━━ Study text ━━
COMPARATIVE EFFECTIVENESS OF INACTIVATED AND LIVE-ATTENUATED INFLUENZA VACCINE IN CHILDREN: A DECISION-ANALYTIC MODEL
Method: In this decision-analytic model, children face a risk of vaccine-related adverse events and reduced risk of influenza infection (described by VE). We assumed VE estimates of 43% (TIV, derived from meta-analytic estimates) and 46% (LAIV, derived from current estimates), and an influenza AR of 5% in base case scenarios. We varied each of these values in deterministic sensitivity analyses to determine whether the comparative effectiveness of TIV vs. LAIV varied according to AR in a hypothetical influenza season where H3N2 was the dominant circulating strain.
Result: In a given H3N2 influenza season with AR of 5%, vaccination with LAIV (compared to TIV) resulted in a gain of 1.69 QALYs per 100,000 children vaccinated. Sensitivity analyses varying the VE of both TIV and LAIV showed that TIV resulted in a gain in QALYs over LAIV only when TIV has a VE at least nine percentage points greater than LAIV, holding AR at 5%. Furthermore, assuming the base case VE for LAIV, TIV was found to yield a greater QALY gain compared to LAIV when attack rates were at 5% or greater and TIV VE was 55% or greater, or when attack rates were 7% or greater and TIV VE was 52% or greater.
Conclusion: At published VE estimates against H3N2 for TIV and LAIV, and assuming a high attack rate of H3N2 influenza, vaccinating children with LAIV is calculated to be more effective than TIV for optimizing QALYs in children. However, this difference in QALYs is relatively small, and with a positive relationship between difference in QALYs and influenza attack rate, the difference is even less for for seasons with a lower attack rate. In order to make robust conclusions about this relationship, further research should incorporate additional age groups and influenza types and subtypes.
━━━
Problems to solve>
1 – According to the influenza vaccine abstract, how many QALYs per 100,000 vaccinated children did LAIV gain over TIV in an H3N2 season with a 5% attack rate?
2 – Reproduce word for word the part of the influenza vaccine abstract starting with "Result: In a" and going on through "52% or greater.".
━━ Material supplied ━━
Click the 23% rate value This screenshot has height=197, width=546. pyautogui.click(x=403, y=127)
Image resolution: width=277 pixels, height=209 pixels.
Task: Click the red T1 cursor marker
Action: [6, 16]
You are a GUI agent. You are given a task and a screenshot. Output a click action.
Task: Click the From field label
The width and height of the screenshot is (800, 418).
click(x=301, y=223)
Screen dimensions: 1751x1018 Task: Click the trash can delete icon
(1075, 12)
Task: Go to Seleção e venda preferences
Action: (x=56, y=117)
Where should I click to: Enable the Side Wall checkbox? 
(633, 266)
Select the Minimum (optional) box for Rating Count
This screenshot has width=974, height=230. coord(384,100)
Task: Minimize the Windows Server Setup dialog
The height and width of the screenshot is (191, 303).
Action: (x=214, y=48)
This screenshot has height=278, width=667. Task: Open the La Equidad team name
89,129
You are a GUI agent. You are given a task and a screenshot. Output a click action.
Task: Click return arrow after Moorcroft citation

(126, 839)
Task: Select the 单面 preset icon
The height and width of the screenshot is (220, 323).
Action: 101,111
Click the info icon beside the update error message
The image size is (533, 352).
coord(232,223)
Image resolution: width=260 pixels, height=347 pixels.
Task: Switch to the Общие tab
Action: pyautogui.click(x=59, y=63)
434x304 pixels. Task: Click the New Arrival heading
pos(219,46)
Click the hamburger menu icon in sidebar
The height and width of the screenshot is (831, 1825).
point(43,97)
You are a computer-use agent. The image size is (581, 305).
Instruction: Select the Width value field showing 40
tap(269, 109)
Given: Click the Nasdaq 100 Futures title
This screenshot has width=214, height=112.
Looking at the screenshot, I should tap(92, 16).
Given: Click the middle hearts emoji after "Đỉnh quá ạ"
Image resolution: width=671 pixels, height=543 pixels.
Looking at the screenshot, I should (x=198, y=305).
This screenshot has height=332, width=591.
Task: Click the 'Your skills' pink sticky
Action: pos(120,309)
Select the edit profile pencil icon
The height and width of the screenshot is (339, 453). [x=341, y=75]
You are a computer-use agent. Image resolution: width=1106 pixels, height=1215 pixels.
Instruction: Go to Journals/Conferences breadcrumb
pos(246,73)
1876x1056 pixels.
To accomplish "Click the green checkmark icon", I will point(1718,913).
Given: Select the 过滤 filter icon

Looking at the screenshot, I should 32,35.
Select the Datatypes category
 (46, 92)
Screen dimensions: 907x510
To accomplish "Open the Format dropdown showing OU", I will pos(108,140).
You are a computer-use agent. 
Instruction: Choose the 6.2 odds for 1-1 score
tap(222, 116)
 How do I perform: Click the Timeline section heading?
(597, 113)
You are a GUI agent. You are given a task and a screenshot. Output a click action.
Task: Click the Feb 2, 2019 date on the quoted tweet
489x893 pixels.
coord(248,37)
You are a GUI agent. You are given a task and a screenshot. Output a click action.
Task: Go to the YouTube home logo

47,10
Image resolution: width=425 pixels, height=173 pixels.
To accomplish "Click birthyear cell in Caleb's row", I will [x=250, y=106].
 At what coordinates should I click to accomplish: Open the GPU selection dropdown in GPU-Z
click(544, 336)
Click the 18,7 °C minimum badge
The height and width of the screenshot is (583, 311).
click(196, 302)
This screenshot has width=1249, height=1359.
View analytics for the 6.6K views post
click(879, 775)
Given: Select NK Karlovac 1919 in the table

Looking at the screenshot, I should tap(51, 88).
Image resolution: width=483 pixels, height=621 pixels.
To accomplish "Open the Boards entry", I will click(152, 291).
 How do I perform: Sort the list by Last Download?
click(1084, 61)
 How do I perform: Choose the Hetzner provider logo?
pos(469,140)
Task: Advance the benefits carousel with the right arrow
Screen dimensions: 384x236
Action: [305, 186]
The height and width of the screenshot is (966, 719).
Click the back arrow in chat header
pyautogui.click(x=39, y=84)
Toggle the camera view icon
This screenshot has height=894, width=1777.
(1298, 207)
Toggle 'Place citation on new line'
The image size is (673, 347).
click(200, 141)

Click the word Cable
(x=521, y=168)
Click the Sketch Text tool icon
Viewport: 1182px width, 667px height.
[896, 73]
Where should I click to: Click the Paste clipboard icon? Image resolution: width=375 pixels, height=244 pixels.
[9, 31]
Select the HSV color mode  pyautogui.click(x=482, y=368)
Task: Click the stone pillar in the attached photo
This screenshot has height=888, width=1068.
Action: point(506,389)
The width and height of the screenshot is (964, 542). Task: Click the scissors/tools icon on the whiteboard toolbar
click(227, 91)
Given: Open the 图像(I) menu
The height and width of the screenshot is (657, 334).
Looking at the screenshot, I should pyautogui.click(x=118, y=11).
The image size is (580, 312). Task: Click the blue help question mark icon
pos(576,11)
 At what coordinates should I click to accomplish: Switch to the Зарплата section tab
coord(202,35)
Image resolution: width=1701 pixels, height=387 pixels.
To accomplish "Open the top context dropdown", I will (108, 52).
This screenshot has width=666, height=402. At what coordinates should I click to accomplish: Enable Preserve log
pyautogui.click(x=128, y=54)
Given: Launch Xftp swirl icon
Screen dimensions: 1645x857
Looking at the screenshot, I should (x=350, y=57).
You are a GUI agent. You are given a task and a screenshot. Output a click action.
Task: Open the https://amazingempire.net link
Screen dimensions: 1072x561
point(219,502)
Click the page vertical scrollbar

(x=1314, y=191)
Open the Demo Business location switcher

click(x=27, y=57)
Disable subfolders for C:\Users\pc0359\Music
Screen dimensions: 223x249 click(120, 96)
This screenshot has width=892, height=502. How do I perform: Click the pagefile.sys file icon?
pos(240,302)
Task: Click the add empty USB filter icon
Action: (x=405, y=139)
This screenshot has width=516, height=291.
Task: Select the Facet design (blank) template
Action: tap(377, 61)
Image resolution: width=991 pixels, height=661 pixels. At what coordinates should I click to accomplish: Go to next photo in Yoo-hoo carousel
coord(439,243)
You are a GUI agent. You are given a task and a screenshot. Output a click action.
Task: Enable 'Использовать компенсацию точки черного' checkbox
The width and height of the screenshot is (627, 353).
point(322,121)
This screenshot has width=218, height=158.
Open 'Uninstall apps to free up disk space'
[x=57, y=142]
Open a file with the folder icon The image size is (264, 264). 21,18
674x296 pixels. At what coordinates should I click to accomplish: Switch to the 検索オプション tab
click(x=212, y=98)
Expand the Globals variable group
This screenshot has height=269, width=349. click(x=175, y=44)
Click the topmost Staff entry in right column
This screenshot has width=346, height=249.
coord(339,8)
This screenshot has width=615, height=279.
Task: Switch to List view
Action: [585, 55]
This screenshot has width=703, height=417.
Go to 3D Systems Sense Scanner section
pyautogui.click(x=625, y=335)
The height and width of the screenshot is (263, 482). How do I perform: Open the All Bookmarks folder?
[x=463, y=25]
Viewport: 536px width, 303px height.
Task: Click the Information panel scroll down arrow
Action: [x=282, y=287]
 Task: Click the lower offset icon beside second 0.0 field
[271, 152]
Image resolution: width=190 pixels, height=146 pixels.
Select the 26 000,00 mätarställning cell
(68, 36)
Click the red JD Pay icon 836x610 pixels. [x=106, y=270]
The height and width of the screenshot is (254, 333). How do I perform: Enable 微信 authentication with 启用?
━━━
Answers below>
1 – 1.69 QALYs per 100,000 children vaccinated.

2 –
Result: In a given H3N2 influenza season with AR of 5%, vaccination with LAIV (compared to TIV) resulted in a gain of 1.69 QALYs per 100,000 children vaccinated. Sensitivity analyses varying the VE of both TIV and LAIV showed that TIV resulted in a gain in QALYs over LAIV only when TIV has a VE at least nine percentage points greater than LAIV, holding AR at 5%. Furthermore, assuming the base case VE for LAIV, TIV was found to yield a greater QALY gain compared to LAIV when attack rates were at 5% or greater and TIV VE was 55% or greater, or when attack rates were 7% or greater and TIV VE was 52% or greater.